Vendredi dernier, je suis allé dans la librairie L’Arbre à Lettres (Paris 12) faire signer mon exemplaire du dernier roman de Don DeLillo, tout juste sorti, Point Oméga (Actes Sud), avec d’autant plus de curiosité que l’homme est connu pour être farouche et n’apparaître que rarement en public. Faut-il s’en étonner ? Les thèmes privilégiés de son œuvre ont toujours été la paranoïa, le culte du secret et l’impossibilité pour les mots de recouper la réalité…
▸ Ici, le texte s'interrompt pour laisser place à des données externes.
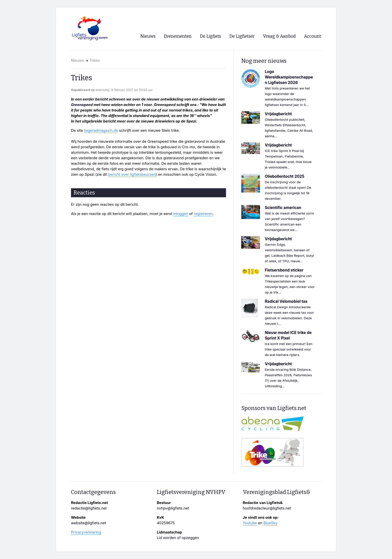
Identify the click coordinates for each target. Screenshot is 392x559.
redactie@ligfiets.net (89, 508)
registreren (203, 214)
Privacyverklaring (86, 532)
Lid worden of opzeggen (178, 538)
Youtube (250, 523)
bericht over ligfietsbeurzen (132, 174)
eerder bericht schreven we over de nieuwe (121, 99)
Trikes (95, 60)
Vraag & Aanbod (279, 36)
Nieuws (78, 60)
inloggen (181, 214)
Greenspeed (82, 105)
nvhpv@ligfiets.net (173, 508)
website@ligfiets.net (88, 523)
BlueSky (270, 523)
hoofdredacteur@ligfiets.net (267, 508)
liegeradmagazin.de (101, 130)
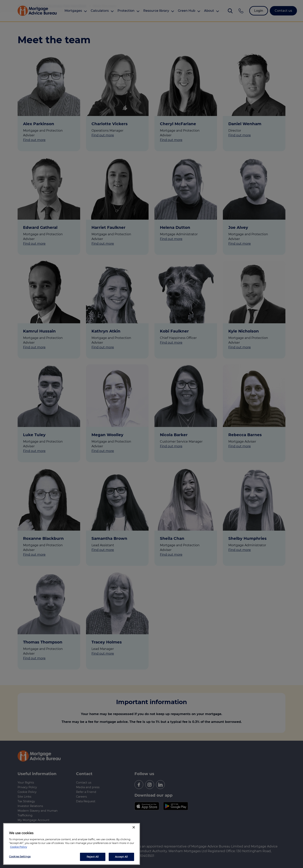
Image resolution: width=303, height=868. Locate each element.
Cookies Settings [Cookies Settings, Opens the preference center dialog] (20, 856)
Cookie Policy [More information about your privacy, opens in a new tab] (19, 847)
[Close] (134, 827)
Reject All (93, 857)
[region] (71, 844)
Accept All (121, 857)
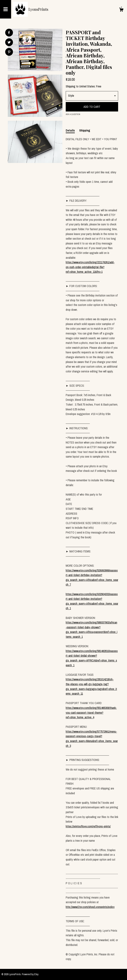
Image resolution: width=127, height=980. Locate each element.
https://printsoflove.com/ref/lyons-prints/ (88, 826)
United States (87, 86)
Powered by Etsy (30, 974)
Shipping (84, 130)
En la matière, je n’ai pas été déçu. Je m’attendais naïvement à quelques échanges du libraire avec l’auteur (que j’aime placer parmi les dix plus grands auteurs vivants), au pire à la lecture d’une petite série d’extraits, mais le grand homme (de petite taille et d’allure chiche, quoique souriant et fort aimable) s’est contenté de faire savoir qu’il ne voulait pas qu’on le photographie, avant d’enchaîner la série des signatures – s'en tenant pour chacun à un modeste « To Untel »…

A propos de DeLillo, génial auteur cérébral et froid, j’aimerais d’ailleurs raconter une anecdote : un bon ami me disait avoir été touché par son avant-dernier livre, L’homme qui tombait – très bon titre pour un roman que l’on attendait au tournant, puisqu’il abordait le thème du 11 Septembre et que DeLillo s’était précisément fait une réputation internationale pour ses premiers livres obsédés par le thème des attentats sur le sol américain.
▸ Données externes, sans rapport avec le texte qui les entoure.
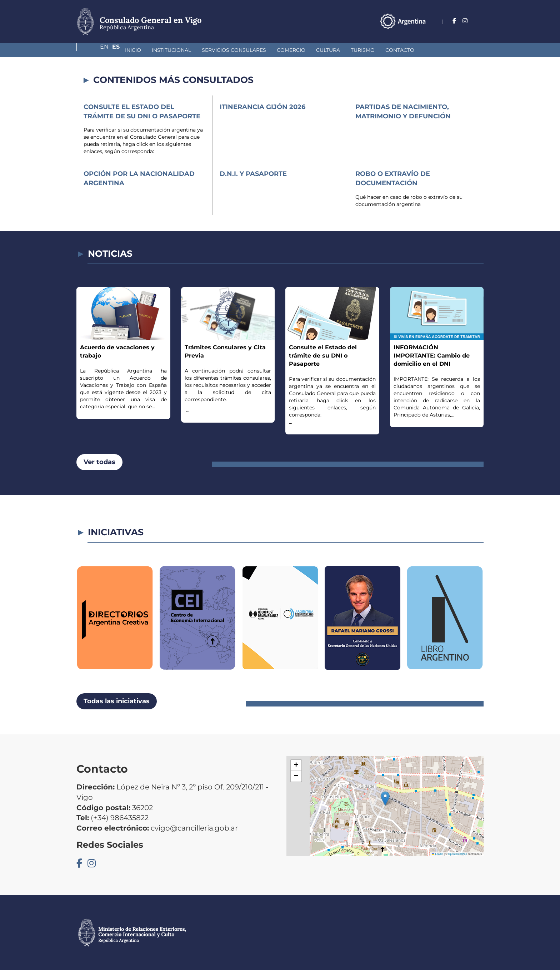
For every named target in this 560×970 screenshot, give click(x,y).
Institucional (133, 50)
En (465, 21)
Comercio (253, 50)
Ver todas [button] (99, 462)
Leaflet (437, 854)
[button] (385, 799)
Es (480, 21)
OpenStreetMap (458, 854)
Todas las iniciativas (117, 701)
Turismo (325, 50)
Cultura (290, 50)
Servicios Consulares (196, 50)
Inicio (95, 50)
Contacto (362, 50)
Surpris qu’on puisse être touché par un DeLillo (excellent à bien des égards mais, disons, peu porté sur le sentimentalisme), je m’étais résolu à acheter ce livre qui ne m’avait pas attiré jusqu’alors – j’avais la sensation que DeLillo tournait en rond depuis quelques temps déjà. Et j’ai retrouvé ses belles considérations glacées sur l’image ou le traitement de l’information, mais sans la moindre once de frémissement pathétique.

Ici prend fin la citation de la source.